Nodejs Lesson 16: Internals of Nodejs: Event Loop

Hey everyone, this lesson will continue the last lesson where we learned how the LibUV library works internally. In this lesson, we will learn about Event Loop and understand various terms like call stack, callback queue, etc. Let’s start.

What is Call Stack

JavaScript is a single-threaded language, which means it can do one thing at a time. This also means that it has a single Call Stack. Now, what is a Call Stack?

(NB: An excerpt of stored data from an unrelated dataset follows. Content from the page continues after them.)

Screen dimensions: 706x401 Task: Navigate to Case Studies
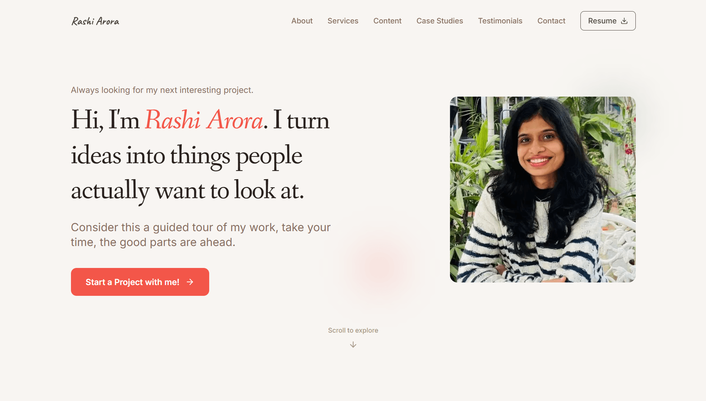[x=440, y=21]
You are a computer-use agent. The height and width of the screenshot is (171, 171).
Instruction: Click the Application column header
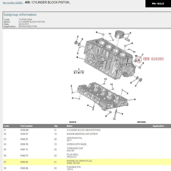pyautogui.click(x=158, y=126)
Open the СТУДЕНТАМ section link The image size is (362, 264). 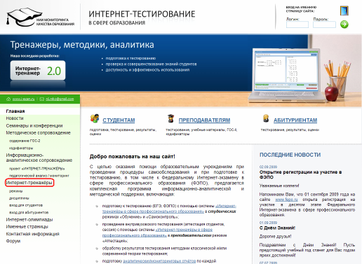point(119,120)
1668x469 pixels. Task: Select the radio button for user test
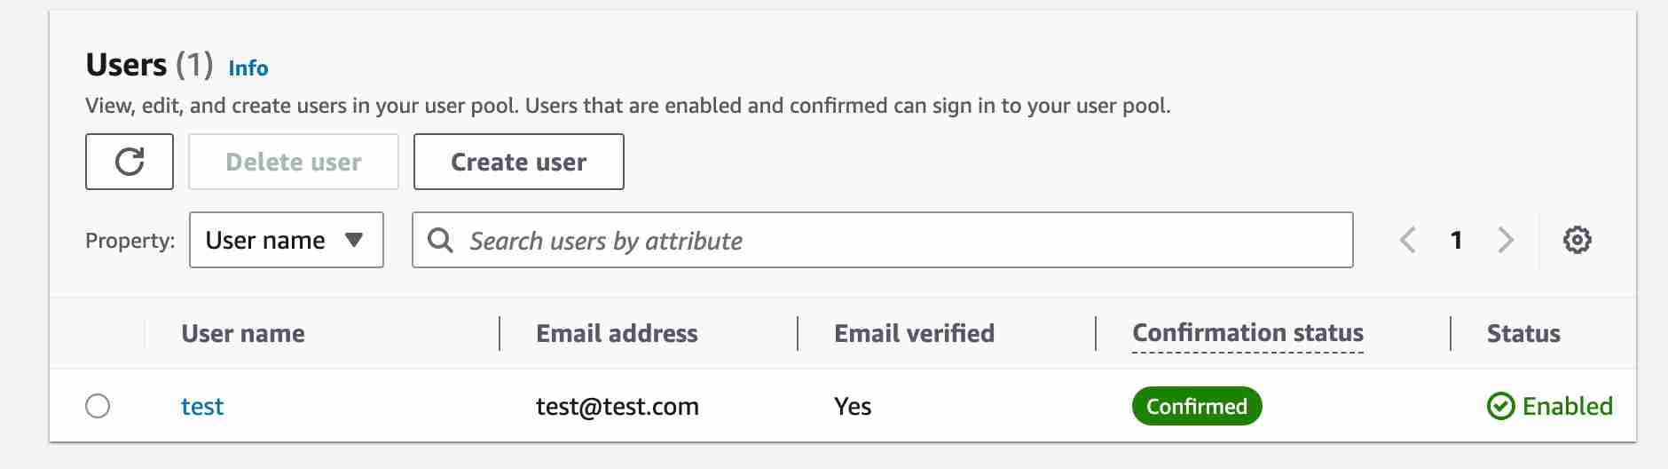(98, 406)
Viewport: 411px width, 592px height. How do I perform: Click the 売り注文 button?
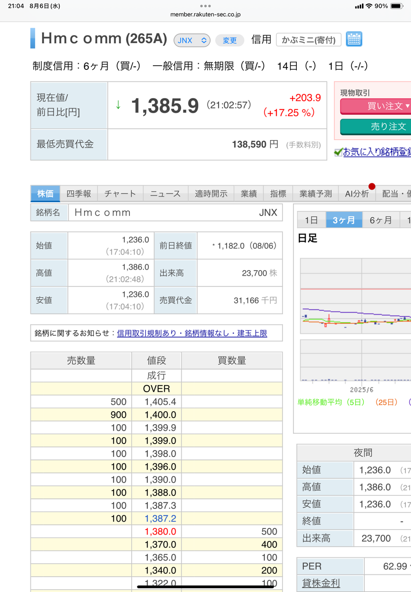[375, 126]
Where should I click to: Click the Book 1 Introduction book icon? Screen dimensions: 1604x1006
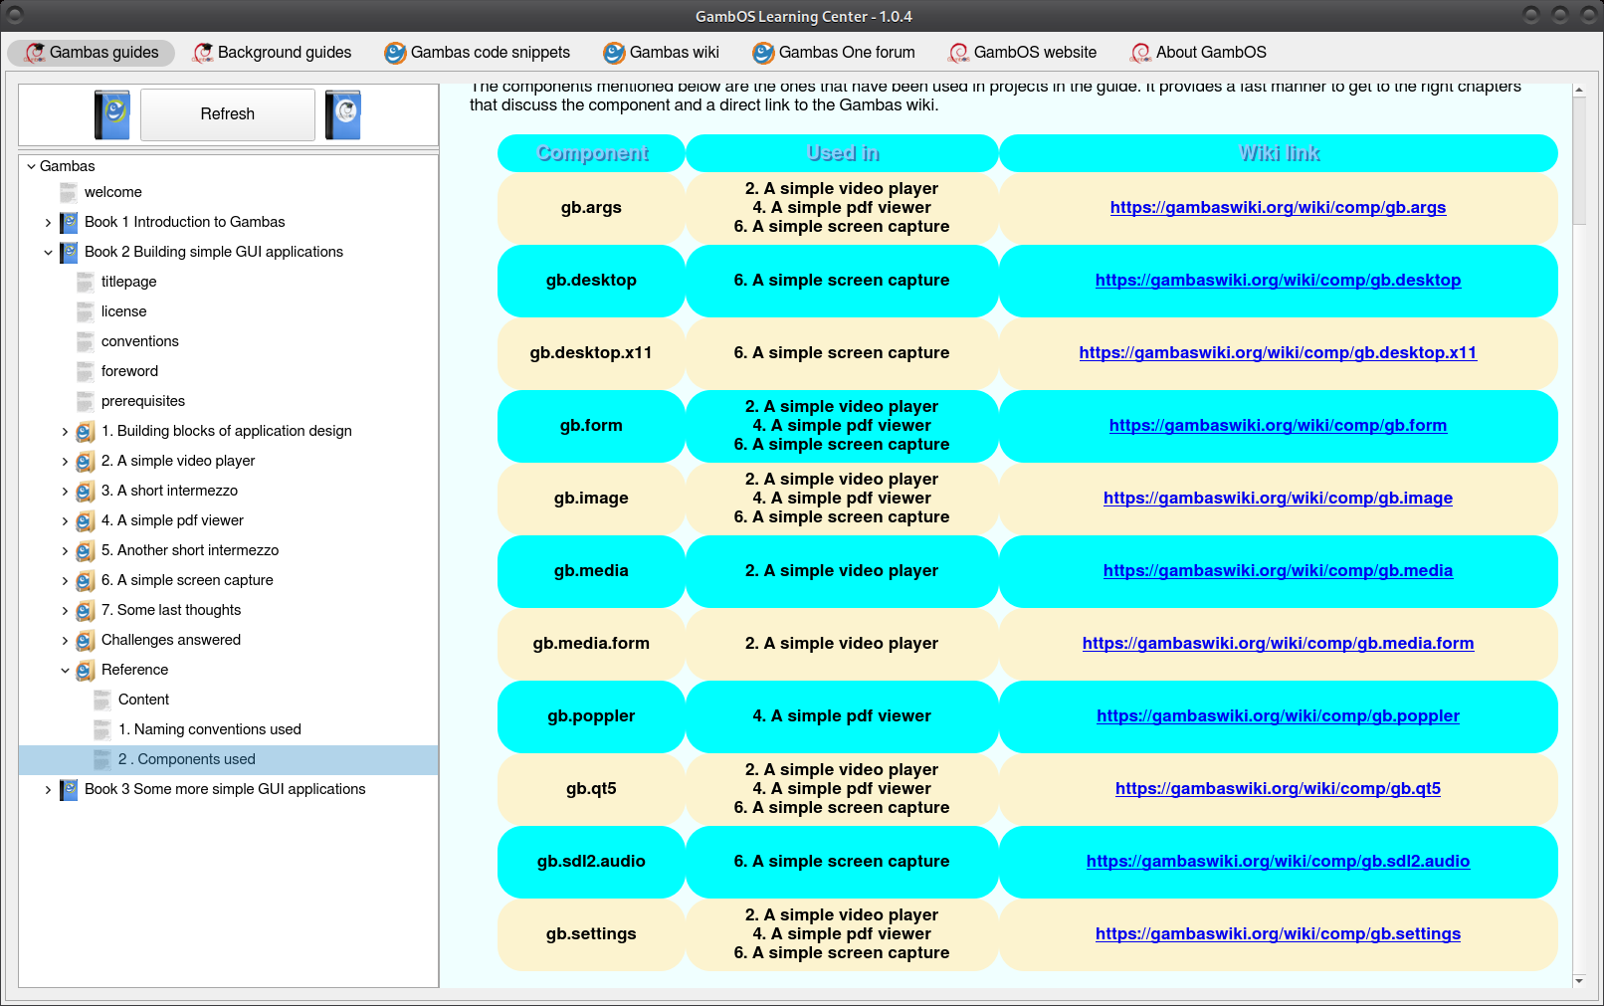coord(69,222)
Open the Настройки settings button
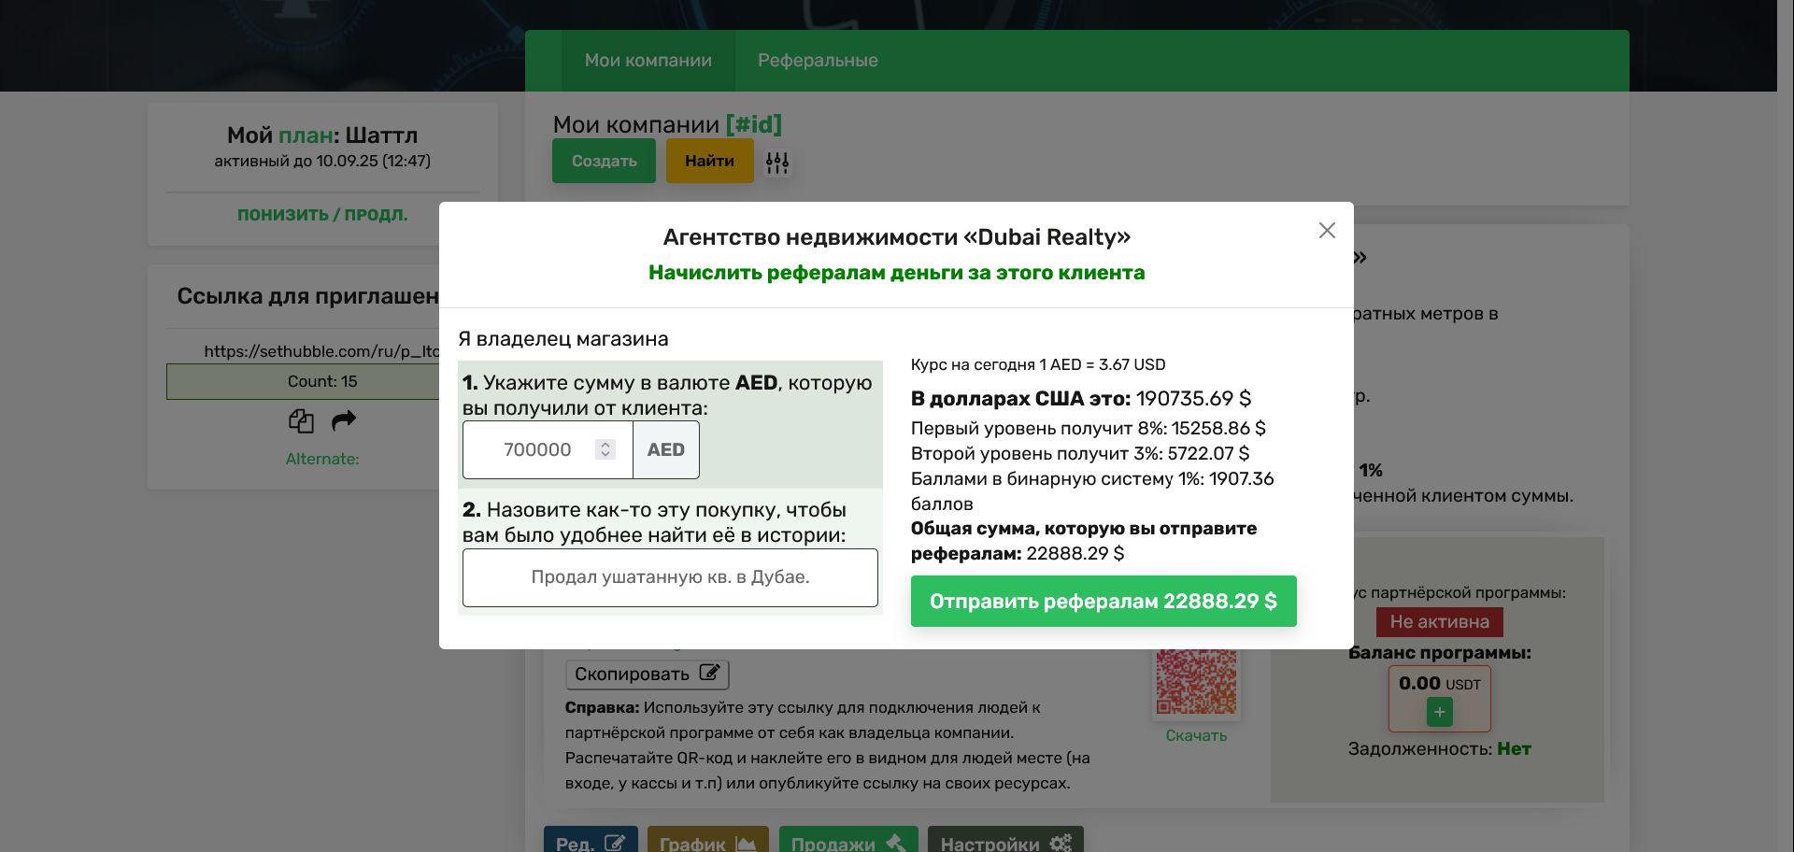The image size is (1794, 852). [1005, 841]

A call stack is a data structure that holds information about what line of the function is currently being executed. A call stack is used to keep method calls, and it follows the LIFO (Last In First Out) data structure. By LIFO, we mean a container where the last item entered will be the first to get out. There is only one entry from the top, and if you want to take the item at the end, you will have to take everything on top first. If you’re thinking about a box of Pringles, then you’re absolutely correct.

Let’s understand how this call stack holds method calls:

Callback excallidraw example

Callback excallidraw example

The execution will go on like this:

  1. We call the main() function, it gets pushed into the call stack.
  2. This will call the add() function and push it to call stack.
  3. Once it hit return, add() will be popped out from the call stack.
  4. Finally, the main() will be popped out.


This will leave the call stack empty, just like how it was at the beginning. I hope things are clear until now.

Think about what will happen if one of the expressions takes a long time to run? Something like a very long for a loop. Call stack can only accept new expression once the current one has finished running. And since the for loop is still running, javascript can no longer accept new expressions.

The thread will be busy, and it will no longer execute further, leaving the browser stuck. This is what happens when we run a very large loop and try to do other tasks in the meantime. It is not ideal when we think about user behavior. A user using your website will probably try to click on some links or probably hover over a link to get more info. They would like to do other stuff when javascript is waiting for a long operation to finish. How to solve this problem? That’s where callbacks come into the picture.

What is a Callback

A callback is just a function call that runs after an asynchronous time taking expression has finished running. With the help of callbacks, javascript doesn’t have to keep watching if the expression is running or not. It will trust the callback to inform when it’s the execution is finished. With the callbacks keeping a check on an asynchronous call, JavaScript can perform other tasks in the meantime. It’s like the callback is telling JavaScript that “Hey, the expression has run. Can you please take care of me now?”

You may have already used callbacks before in the setTimeout function. The first argument takes a function, and the second argument takes a number denoting the time in milliseconds. The function passed in the first arguments will be called only after a certain amount of time. We will refer to such a type of function as callbacks.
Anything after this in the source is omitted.